本症は主に足底(足蹠や側縁など)の被圧迫部位に生じる、点状から小斑状の陥凹した角質欠損で、浸軟と浅在性細菌感染によって発症します。

原因

Kytococcus sedentarius、Dermatophilus congolensis、Corynebacterium、Actinomyces、 Streptomycesなどが、高温多湿の環境下(多汗、密閉、皮膚pH増加など)に増殖し、ケラチンやタンパク質分解酵素を産生して角質層を破壊して、角質の陥凹が生じます。また、同時に悪臭の元になる硫黄化合物の副産物を生じます。

臨床症状

足蹠や側縁などの加重圧迫部位に、白く浸軟した病変内に、点状・小斑状あるいは地図状に、角質の部分的欠損による陥凹が集簇・癒合して、パンチで抜いたような角質の欠損を認めます。また、癒合して1-2cmの窪みを形成することもあります。
自覚症状として、足がふやける・むける、足の臭いが気になる、靴下に黄色い汗が染みつく、足がひりひりして痛い、などの症状を訴えることが多いです。
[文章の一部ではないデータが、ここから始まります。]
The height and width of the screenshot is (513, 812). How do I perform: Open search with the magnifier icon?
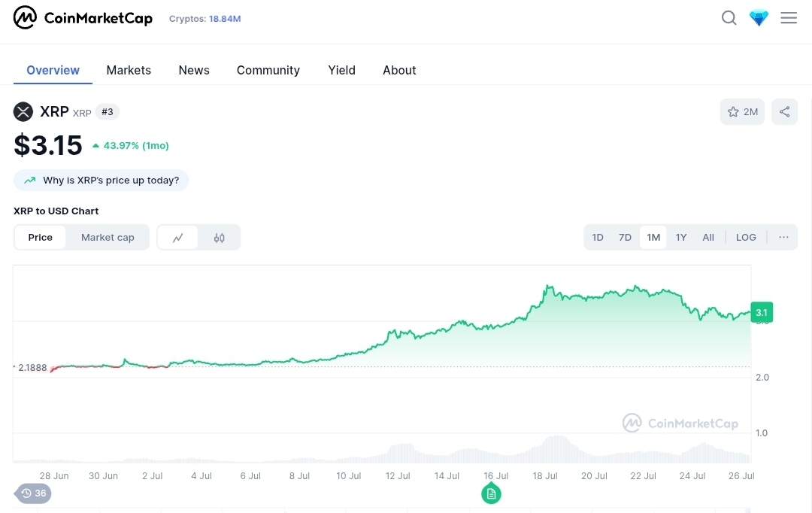click(x=729, y=18)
しかし、掻痒を訴えることはほとんどありません。
高温多湿の環境や気候に生じやすく、また、運動や職業柄などで足が蒸れやすいと生じやすい。特に、両足に多汗症を伴うと本症が生じることが多いとされます。

治療

通気性の悪い靴下やブーツの装用は控え、靴下も頻回に交換するすることは勿論、靴下を60℃以上の熱湯で洗濯して原因菌を殺菌すると効果があるとの報告もあります。
浅在性細菌感染症なので、抗菌薬(エリスロマイシン、クリンダマイシン、ナジフロキサシン、ムピロシンなど)の外用が有効です。
多汗症を併発しているときは、上記抗菌外用薬に加えて、制汗剤(20%塩化アルミニウム)との併用が有用です。

*尚、コリネバクテリウム菌による紅色陰癬、黄菌毛(腋窩)、点状角質融解症の3症状を伴うことが報告されている。